TASK DESCRIPTION —
Using the string "computer" as the key, pull each matching line out of the records below.

━━ GIVEN RECORDS

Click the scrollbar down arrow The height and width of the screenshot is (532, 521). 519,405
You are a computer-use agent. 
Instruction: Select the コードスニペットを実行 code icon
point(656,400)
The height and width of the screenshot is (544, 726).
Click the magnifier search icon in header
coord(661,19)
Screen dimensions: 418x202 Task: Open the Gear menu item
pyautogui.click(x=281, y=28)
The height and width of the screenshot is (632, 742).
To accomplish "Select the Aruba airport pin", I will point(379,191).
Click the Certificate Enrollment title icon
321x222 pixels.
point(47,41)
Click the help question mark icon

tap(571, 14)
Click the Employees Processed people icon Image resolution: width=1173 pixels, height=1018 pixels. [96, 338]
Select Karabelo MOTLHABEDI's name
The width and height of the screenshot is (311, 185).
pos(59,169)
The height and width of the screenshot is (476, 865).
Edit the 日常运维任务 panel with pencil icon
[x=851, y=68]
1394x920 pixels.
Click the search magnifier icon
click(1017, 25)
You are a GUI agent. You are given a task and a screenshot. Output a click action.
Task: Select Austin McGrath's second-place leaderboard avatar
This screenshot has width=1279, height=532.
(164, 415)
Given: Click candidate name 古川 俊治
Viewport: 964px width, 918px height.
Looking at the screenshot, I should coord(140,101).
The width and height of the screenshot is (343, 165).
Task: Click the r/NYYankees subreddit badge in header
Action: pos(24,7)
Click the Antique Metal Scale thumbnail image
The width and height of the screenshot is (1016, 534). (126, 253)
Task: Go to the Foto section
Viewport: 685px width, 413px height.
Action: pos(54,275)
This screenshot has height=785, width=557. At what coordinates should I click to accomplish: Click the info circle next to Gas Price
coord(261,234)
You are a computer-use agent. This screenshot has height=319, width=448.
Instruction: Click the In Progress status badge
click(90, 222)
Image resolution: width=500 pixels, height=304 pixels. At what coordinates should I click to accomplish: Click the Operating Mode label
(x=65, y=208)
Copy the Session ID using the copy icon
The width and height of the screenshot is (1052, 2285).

━━━━

RESULT OF THE TASK —
You are a computer-use agent. 
You are a computer-use agent. This screenshot has height=319, width=448.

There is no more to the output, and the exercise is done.